Jan. 19, 1977. The day when temperatures plunged into the 30s on the Suncoast and snowflakes dusted the Tampa Bay area. The storm didn’t last that long, but it was enough to cement the day into our area’s history.
Some native Floridians delighted in seeing their first snowfall. Families built snowmen together. College students ran around nude and skipped class.
But not everyone was pleased to wake up to the falling flurries. Farmers’ crops were destroyed. Icy gusts of wind knocked over power lines and ripped trees out of the ground. The governor at the time, Reubin Askew, called a state of emergency.
Let’s take a trip back in time to that frigid day.
A day for the history books
It wasn’t the first time snow had been seen Tampa, historian Tony Pizzo told the Tampa Tribune in 1977. The first reported snowfall happened in 1835, back when Tampa mostly consisted of the military population at Fort Brooke.
Snow returned in 1895 and was bad enough to close cigar factories, where about 6,000 of the city’s 12,000-15,000 people worked. There were traces of snow in 1886 and 1894, and as well as during the severe freeze of 1962. But it was nothing like the flurries that would come back in 1977. The snow was done falling by mid-morning, according to the archives. But the weather still made headlines.
The Tampa Times described the Tampa Parks Department crew trimming snow-covered palm trees and construction workers walking out during the work day. The Tampa Tribune wrote about Bill Rose, a paper boy who saw the customers on his route recoil in shock as they awakened to the weather outside.
The then-St. Petersburg Times published a story about Marc Zamore, a Tampa man who jokingly placed an ad for a snow removal company in the phonebook. Zamore, the owner of an office supply company, received so many calls from people who wanted “snow removal equipment” that his actual customers struggled to get through to place their orders.
On the front page of The Tampa Times, former northerners reminisced about the icy towns they had left behind when they moved to Florida.
Tampa police officer S.L. Dunlap, who fled New York to escape the snow, quipped, “I guess I’ll have to go to the Equator!”
“I don’t believe it,” said an unnamed man, who drove 1,700 miles to North Carolina a week before to show his wife and kids snow.
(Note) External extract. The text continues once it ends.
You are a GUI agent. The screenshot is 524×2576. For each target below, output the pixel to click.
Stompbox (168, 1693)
Icy roads caused hazards for unprepared drivers
Snowy conditions caused turmoil for drivers across the state. At least 200 accidents were reported in Tampa Bay, mostly on bridge overpasses. The Tampa Tribune said 79 people were treated across seven Hillsborough hospitals for accident-related injuries. Eight were in critical condition. Two accidents involved school buses taking children to school, although no serious injuries occurred.
By 8:45 a.m., I-275 and I-4 had been closed off. The Howard Frankland Bridge closed, while the Gandy Bridge and Courtney Campbell Causeway remained open. Police advised drivers to stay home.
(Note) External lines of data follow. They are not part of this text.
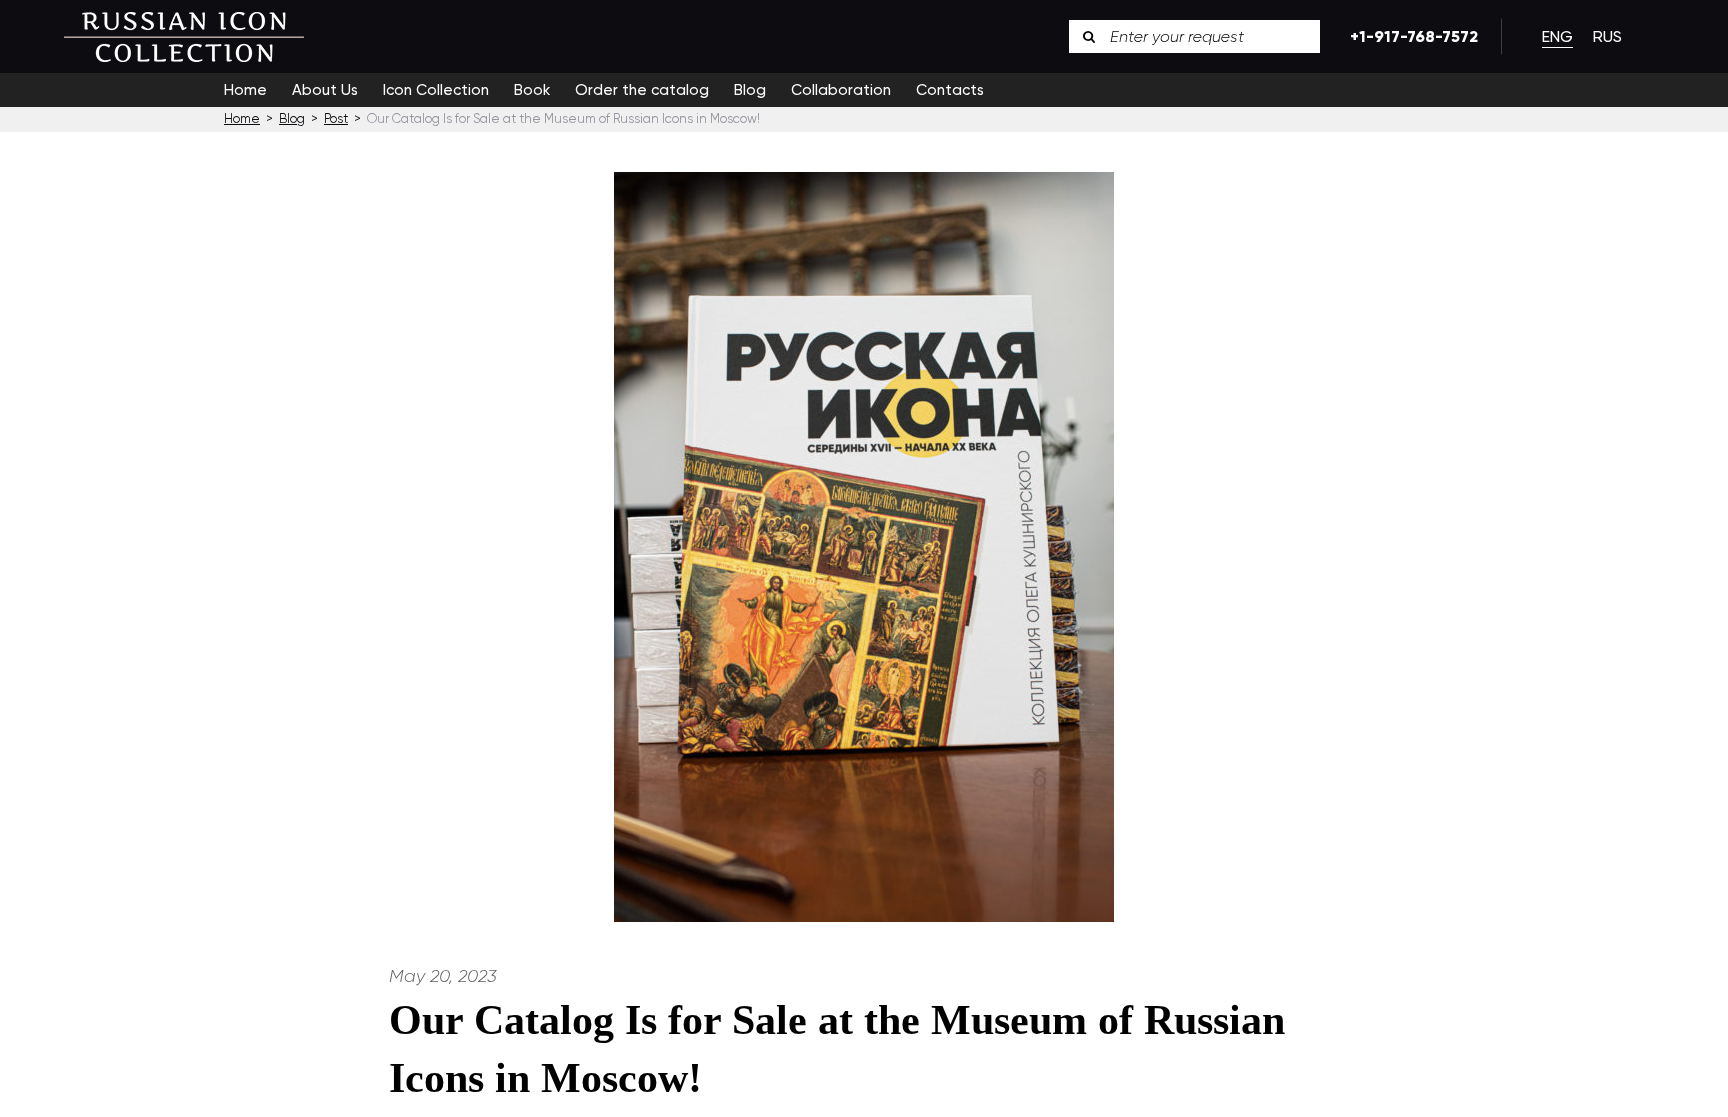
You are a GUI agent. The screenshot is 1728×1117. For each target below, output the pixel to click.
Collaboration (841, 90)
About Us (325, 90)
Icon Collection (436, 90)
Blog (750, 90)
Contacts (950, 90)
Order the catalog (642, 90)
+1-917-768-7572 (1410, 36)
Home (245, 90)
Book (532, 90)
Only one fatality was reported — Sgt. David John Bibelhauser, a 29-year-old MacDill Air Force Base technical sergeant. Bibelhauser’s car was one of nine in a pileup on the I-75 overpass above Florida Avenue. While trying to help a fellow stranded driver, he slipped on the ice and fell off the 30-foot overpass. He later died of a broken back and fractured skull at Tampa General Hospital.
“It’s fortunate early action was taken to close the urban sections of the interstate system," read an editorial published the day after the storm in The Tampa Times. "Those of us who ventured onto the expressways in the predawn hours, before they were officially closed, can testify that it was a thrill ride unequaled by anything at Disney World. Those of us who got off quickly were lucky.”
Energy woes cause snow days for kids and adults alike
Tampa Electric Co. couldn’t keep up with the demand for power caused by the chilly weather. It cut back service to phosphate plants in Hillsborough and Polk. Dangerous roads hindered the paths of school buses, causing some Hillsborough students to miss their trips to school. Later sessions were cancelled so that kids wouldn’t have to ride on chilly buses after the temperatures dropped.
Florida Power and Light Co. wasn’t able to heat schools in Pinellas County the day after the storm, so those students got the day off. Workers in Florida Power’s corporate offices in St. Petersburg were also sent home.
At USF, about 300 students celebrated the snowfall when newscasters first announced the weather around midnight. A report in the Tampa Tribune describes how some watched for the first sign of flakes outside, then ran through the dorms to tell the others.
Wrapped in blankets, the students ran outside and chanted “We want snow!” Eleven men stripped down and ran around the crowd, while some women performed stripteases in front of their dorm windows for the people outside. The Tribune reported that about 1,000 students missed 8 a.m. classes the next morning.